## What you will do
(a) In the passage on the 2011 debt ceiling debate, rewrite the section from "Remember the Previous" to "AAA to AA+.", replacing "Congress" with "the legislature".
(b) Write the next part of the passage on the 2011 debt ceiling debate, starting after its final sentence.

Remember the Previous Debt Ceiling Debate?

The last time the government reached its debt ceiling was on May 16th, 2011. And it took Congress two and one-half months to raise the debt ceiling with the Budget Control Act of 2011.

The deal included spending cuts in exchange for raising the debt ceiling, but these cuts were mostly to take effect in the future. Many regard the deal as merely delaying the inevitable and required spending cuts. Worse, the toxic political climate eroded already low confidence in our political system, and resulted in the lowest-ever approval ratings for Congress.

Just three days after President Obama signed the Budget Control Act of 2011, rating agency Standard & Poors downgraded the credit rating of the United States from AAA to AA+.

In its statement about the credit downgrade, Standard & Poors specifically mentioned the behavior of politicians as key factors in the decision.

“The political brinksmanship of recent months highlights what we see as America’s governance and policymaking becoming less stable, less effective, and less predictable than what we previously believed.”

Of course, the underlying reason for the credit rating cut was the financial well being of the United States government. Between future costs of the major entitlement programs and the massive growth of future interest payments on the national debt, the years ahead look grim. The chart below illustrates how this could unfold in the coming years, even if our government stops spending money on national defense altogether.

Future Costs of Interest on Debt & Entitlement Spending

S&P’s downgrade of the United States government’s debt was announced late on a Friday. After digesting the news over the weekend, world markets fell sharply when they opened on Monday morning.

This chart shows how the S&P 500 index largely ignored the political stalemate in the weeks before the end of the Treasury’s “extraordinary measures.” Then, as a deal seemed unlikely, the S&P began to fall. The fall accelerated due to credible rumors of an impending credit downgrade. Then, after the downgrade was announced, markets traded significantly lower.

The S&P fell an incredible 6.66% on the trading day after the downgrade was announced.

S&P 500 Through the 2011 Debt Ceiling Debate

From July 29th to August 8th, the S&P 500 fell more than 15%. Whether it was the rumors of the downgrade or the presence of political stalemate, one thing is clear: failure to address the debt ceiling and spending problems this time around will almost certainly have negative consequences for the stock market.

## Dataset extract
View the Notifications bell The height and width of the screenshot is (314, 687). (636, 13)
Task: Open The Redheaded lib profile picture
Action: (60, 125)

## Written responses
(a)
Remember the Previous Debt Ceiling Debate?

The last time the government reached its debt ceiling was on May 16th, 2011. And it took the legislature two and one-half months to raise the debt ceiling with the Budget Control Act of 2011.

The deal included spending cuts in exchange for raising the debt ceiling, but these cuts were mostly to take effect in the future. Many regard the deal as merely delaying the inevitable and required spending cuts. Worse, the toxic political climate eroded already low confidence in our political system, and resulted in the lowest-ever approval ratings for the legislature.

Just three days after President Obama signed the Budget Control Act of 2011, rating agency Standard & Poors downgraded the credit rating of the United States from AAA to AA+.

(b)
Looking Ahead to the Upcoming Debt Ceiling Debate

A new debate over the debt ceiling and government spending is coming, and coming soon. Automatic spending cuts kick in on March 1st and the Treasury will run out of money shortly before then.

The worst-case scenario is that no action is taken on either issue.

Failing to raise the debt ceiling could, theoretically, cause a government shutdown, since the Treasury wouldn’t be able to spend money. Failure to address the scheduled spending cuts would trigger implementation of those cuts. This is something that many politicians on both sides of the aisle agree would hurt the economy, since the cuts are based on percentages and not strategic priorities.

Those would be extreme outcomes and are unlikely.

However, political stalemate is very likely. New credit downgrades could trigger a loss of confidence in the United States’ debt and, as a result, seriously alter the financial landscape.

Since politicians procrastinate and markets can be slow to react to upcoming events, it seems likely that any impact on the markets would be felt beginning in the middle of February.


The Bottom Line

Financial markets around the world jumped on the news of the fiscal cliff deal. However, a new, and potentially more toxic, political showdown will take place over the next two months.

An efficient process and effective outcome seem unlikely to me, as this is not the way our elected representatives have conducted themselves in recent years.

As a long term investor, I try not to pay too much attention to political skirmishes in Washington. After all, the financial health of companies I own stock in is much more important than some debate on Capitol Hill. However, investors should watch this situation as it develops, since a negative outcome would likely drag the whole market lower.